Gemstones are made by nature, and therefore each one actually has a unique quality level. They are mined, polished, and then supplied, in totally different combinations of type, country of origin, treatment, beauty, tone, defects, and size. The value of gemstones is established by demand and by the rates of production for the various quality levels in which they occur.
Also, since gemstones are not consumable goods, those that have been handed down over generations can be expected to affect value, regardless of whether or not they re-enter the market. Gemstones continually build on their tradition as people use and enjoy them.
In this book, gemstones are first classified by type, source, and treatment. Their quality is then determined, by size and as gem-, jewelry-, or accessory quality. Value is established accordingly. In practice, value is established by determining the quality of each individual gem, and gauging the market demand that corresponds to it.
Gemstones must be “beautiful and rare.” If a gemstone’s name is misrepresented, or if a synthetic stone is called a gemstone, we are dealing with blatant imitations and fakes. At the same time, a material lacking beauty will have almost no value, even if it belongs to a particular gem type. A pitch-black natural corundum, for example, may be called “sapphire,” but is unattractive and therefore not a gemstone. Being called a sapphire does not make it a gemstone. Being “beautiful and rare” is what makes something worthy of being referred to as the gemstone sapphire. The value of a gemstone is established by the degree of its beauty and rarity.
It is important to understand that the rarity of gemstone is not just a matter of limited mining production, but one of high demand as well. For example, an estimated 100,000 one-carat-size gem- and jewelry-quality round brilliant diamonds are polished each year. Even with such large-scale production, if one-tenth of the world’s population of 6 billion wanted to purchase one of these, the demand-to supply ratio would be 6,000 to 1. On the other hand, if we suppose that 1,000 one-carat-size tsavorites were polished and that only 10,000 people wanted one, the ratio would be just 10 to 1. As you can see, the rarity of gemstones leans more toward demand than supply.
The beauty and rarity of gemstone is not something contrived by gemstone dealers for the sake of boosting prices. Gemstones are highly dependable goods, having withstood the test of time. Furthermore, their beauty is a fortuitous gift from nature; and each gem’s beauty has its own individual character coupled with a high degree of rarity. The beauty of gemstones, and the traditions that accompany them, are full of meaning.
The purpose of gemstone is to wear them as adornments, thereby enjoying their beauty and experiencing the sense of comfort that they bring.

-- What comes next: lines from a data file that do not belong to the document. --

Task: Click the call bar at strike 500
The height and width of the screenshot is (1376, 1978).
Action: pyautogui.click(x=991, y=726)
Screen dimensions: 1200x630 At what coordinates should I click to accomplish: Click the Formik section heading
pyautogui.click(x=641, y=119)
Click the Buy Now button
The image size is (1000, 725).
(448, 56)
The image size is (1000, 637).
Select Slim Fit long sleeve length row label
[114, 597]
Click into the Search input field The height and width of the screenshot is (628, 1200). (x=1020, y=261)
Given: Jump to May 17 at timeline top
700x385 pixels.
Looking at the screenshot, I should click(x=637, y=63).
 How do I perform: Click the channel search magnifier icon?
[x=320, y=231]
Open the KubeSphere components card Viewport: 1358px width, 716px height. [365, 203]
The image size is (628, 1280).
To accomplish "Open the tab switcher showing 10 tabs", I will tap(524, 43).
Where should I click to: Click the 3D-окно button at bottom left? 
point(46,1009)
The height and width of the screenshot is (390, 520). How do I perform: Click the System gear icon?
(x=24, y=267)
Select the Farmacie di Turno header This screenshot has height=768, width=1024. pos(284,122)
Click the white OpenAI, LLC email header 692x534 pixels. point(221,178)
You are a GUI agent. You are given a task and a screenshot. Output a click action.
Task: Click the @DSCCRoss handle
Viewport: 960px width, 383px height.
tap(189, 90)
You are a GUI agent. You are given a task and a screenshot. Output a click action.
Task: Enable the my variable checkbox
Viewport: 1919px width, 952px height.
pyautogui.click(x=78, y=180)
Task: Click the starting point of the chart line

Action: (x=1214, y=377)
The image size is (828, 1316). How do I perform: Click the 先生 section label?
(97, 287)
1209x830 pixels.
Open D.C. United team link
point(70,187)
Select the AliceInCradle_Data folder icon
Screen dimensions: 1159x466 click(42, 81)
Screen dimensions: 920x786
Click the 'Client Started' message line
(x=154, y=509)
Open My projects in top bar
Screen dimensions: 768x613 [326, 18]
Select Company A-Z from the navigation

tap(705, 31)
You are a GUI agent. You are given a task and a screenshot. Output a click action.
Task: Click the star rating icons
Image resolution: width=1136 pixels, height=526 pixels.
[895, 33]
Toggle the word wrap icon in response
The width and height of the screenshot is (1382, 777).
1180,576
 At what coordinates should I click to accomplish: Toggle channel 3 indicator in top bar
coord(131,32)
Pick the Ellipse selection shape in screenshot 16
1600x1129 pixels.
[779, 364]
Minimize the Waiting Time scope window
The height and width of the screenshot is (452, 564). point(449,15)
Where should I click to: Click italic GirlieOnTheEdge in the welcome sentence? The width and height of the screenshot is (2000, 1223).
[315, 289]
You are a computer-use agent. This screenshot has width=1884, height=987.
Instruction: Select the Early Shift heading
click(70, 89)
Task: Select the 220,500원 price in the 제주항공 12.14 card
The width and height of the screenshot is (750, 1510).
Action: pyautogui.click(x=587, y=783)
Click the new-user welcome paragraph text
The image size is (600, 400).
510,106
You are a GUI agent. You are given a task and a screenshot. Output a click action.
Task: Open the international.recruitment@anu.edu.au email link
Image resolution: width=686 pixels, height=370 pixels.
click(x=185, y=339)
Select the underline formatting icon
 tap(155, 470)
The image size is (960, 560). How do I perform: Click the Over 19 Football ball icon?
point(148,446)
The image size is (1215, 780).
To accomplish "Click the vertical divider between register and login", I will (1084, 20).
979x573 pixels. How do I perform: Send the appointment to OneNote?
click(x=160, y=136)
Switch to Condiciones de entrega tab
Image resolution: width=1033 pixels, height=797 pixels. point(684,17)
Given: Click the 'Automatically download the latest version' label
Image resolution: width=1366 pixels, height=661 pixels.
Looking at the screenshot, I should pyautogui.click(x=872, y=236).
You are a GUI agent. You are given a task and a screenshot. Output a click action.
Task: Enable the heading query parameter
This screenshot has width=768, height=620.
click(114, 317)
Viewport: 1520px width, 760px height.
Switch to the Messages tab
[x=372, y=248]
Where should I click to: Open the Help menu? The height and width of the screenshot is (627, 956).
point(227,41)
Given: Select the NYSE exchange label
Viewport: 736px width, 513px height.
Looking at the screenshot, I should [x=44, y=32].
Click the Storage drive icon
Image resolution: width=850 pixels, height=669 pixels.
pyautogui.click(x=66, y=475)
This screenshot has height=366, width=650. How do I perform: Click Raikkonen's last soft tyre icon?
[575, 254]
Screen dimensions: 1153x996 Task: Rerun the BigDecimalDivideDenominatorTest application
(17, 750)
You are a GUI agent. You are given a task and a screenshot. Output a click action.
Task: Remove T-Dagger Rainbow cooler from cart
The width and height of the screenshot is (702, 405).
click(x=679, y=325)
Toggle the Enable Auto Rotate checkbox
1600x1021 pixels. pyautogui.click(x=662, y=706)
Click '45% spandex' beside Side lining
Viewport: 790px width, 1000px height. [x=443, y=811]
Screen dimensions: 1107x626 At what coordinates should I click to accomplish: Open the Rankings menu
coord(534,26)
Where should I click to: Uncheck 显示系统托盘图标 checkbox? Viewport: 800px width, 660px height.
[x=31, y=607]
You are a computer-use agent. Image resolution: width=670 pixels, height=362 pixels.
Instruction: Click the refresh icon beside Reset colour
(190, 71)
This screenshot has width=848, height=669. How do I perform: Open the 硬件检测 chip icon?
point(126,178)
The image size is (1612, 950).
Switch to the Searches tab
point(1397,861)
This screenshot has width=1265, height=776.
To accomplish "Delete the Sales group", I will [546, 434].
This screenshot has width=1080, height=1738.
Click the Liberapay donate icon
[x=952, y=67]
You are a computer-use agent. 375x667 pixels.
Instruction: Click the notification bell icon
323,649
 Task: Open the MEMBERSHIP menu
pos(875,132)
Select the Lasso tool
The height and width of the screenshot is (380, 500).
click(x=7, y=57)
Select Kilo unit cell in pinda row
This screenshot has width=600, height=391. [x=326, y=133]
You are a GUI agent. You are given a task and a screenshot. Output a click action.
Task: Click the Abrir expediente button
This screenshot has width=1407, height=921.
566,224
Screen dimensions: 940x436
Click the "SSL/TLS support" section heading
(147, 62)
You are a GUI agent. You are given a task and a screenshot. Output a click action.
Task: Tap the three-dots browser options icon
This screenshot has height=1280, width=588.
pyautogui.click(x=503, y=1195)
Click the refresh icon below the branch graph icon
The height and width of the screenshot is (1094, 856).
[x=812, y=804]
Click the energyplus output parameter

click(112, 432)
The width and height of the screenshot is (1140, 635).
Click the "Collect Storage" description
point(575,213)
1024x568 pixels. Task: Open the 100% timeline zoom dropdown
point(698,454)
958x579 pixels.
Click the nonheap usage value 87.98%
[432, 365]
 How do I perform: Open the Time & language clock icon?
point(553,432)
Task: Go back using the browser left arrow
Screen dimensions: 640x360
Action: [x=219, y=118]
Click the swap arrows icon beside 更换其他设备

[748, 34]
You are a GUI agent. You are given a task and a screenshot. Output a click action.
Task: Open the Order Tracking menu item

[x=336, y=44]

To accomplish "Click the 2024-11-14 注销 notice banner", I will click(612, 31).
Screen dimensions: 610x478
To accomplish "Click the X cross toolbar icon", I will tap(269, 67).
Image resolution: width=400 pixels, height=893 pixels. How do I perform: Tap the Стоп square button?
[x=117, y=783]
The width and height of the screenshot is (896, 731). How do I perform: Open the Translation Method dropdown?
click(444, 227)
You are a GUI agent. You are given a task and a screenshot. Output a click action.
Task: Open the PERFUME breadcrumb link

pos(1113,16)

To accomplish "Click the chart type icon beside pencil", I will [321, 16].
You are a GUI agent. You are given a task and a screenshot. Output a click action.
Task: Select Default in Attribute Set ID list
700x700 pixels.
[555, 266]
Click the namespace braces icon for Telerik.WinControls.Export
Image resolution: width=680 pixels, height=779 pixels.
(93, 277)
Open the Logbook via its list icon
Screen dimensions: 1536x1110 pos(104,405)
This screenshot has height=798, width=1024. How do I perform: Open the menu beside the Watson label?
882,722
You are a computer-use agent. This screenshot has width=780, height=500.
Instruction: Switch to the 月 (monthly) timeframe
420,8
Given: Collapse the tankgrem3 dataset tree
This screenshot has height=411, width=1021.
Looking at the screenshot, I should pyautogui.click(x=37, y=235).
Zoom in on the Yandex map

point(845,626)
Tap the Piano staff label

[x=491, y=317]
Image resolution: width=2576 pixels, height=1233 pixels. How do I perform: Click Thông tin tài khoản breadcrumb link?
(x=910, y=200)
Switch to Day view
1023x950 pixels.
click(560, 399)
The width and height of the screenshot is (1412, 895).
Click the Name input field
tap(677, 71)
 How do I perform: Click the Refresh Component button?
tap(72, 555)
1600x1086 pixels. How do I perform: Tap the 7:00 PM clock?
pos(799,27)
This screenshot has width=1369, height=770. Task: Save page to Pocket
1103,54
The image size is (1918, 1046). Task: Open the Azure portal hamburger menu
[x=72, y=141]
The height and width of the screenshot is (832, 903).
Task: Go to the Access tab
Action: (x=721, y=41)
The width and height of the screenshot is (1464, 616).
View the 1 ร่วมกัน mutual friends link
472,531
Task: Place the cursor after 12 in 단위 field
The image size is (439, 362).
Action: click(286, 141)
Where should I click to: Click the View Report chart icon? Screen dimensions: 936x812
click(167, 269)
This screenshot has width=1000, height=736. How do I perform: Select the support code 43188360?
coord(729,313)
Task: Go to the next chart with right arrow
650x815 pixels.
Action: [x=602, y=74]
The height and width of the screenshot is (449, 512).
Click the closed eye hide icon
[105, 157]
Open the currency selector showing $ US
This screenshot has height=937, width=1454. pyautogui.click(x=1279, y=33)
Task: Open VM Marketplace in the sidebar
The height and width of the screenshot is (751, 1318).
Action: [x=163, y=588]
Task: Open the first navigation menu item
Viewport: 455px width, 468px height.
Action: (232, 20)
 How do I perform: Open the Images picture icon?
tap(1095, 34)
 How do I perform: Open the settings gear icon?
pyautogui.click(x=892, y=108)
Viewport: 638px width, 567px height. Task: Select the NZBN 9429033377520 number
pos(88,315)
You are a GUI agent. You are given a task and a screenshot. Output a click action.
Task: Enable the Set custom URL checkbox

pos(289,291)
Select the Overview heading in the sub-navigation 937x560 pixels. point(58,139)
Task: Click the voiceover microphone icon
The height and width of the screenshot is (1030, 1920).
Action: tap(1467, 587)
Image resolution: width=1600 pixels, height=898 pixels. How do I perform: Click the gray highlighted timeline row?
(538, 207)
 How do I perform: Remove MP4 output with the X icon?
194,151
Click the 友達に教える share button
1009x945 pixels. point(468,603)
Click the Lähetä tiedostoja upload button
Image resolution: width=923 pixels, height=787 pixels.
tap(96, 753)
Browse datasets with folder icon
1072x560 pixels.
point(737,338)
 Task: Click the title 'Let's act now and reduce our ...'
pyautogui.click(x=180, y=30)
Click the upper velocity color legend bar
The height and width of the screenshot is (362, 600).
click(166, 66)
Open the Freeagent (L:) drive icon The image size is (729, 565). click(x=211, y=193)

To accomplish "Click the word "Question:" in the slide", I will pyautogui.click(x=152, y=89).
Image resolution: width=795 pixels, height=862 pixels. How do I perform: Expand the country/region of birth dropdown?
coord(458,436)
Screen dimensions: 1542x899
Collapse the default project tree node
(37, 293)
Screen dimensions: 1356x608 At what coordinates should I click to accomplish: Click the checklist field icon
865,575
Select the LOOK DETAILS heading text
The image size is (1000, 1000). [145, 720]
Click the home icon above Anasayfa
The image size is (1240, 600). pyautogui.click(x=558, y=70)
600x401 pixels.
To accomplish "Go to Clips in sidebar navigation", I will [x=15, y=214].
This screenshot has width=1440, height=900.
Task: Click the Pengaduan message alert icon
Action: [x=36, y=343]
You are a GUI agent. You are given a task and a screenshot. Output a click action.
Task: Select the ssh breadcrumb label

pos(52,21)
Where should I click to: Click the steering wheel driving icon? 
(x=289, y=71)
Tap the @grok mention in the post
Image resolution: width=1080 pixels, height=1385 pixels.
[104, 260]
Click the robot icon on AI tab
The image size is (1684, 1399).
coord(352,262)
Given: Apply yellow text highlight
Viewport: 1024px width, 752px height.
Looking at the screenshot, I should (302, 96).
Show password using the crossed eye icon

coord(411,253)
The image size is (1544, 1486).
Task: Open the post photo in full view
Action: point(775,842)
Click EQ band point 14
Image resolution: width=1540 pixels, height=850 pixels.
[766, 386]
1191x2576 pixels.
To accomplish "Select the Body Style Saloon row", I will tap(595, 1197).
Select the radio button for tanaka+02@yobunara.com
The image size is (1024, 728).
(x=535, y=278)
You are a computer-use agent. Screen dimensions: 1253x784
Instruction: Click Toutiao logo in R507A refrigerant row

The true value of these precious items that nature leaves in our care comes from the personal joy of wearing them, from the delight that they bring to those who look at them, and from the sense of luxury that they bestow upon our lives. There is a saying to the effect that “the true value of money is only realized when it is spent.” Just as a fortune left behind by a mister held no practical value for that person, it can be said that unused gemstones have no real value. True, it is important to take precautions against theft and loss, such as by keeping a third of your jewelry on hand while storing the remainder in a safe and using them in rotation. However, the true value of gemstones can only be fulfilled by having them at hand to wear and enjoy.
Jewelry incorporating sound design, materials, and fabrication greatly increases the enjoyment that comes with wearing it. It gives the wearer confidence, becomes a treasured heirloom, and remains a valuable asset over time. I think that the phrase “half enjoyment, half asset” not only captures the attitude one should take when purchasing gemstone-oriented jewelry, but also conveys the essence of gemstones. Money is gone once it is used, but as seen in auction sales, jewelry crafted and worn since 50 or 100 years ago- or even longer-often sells for a price several times its original cost.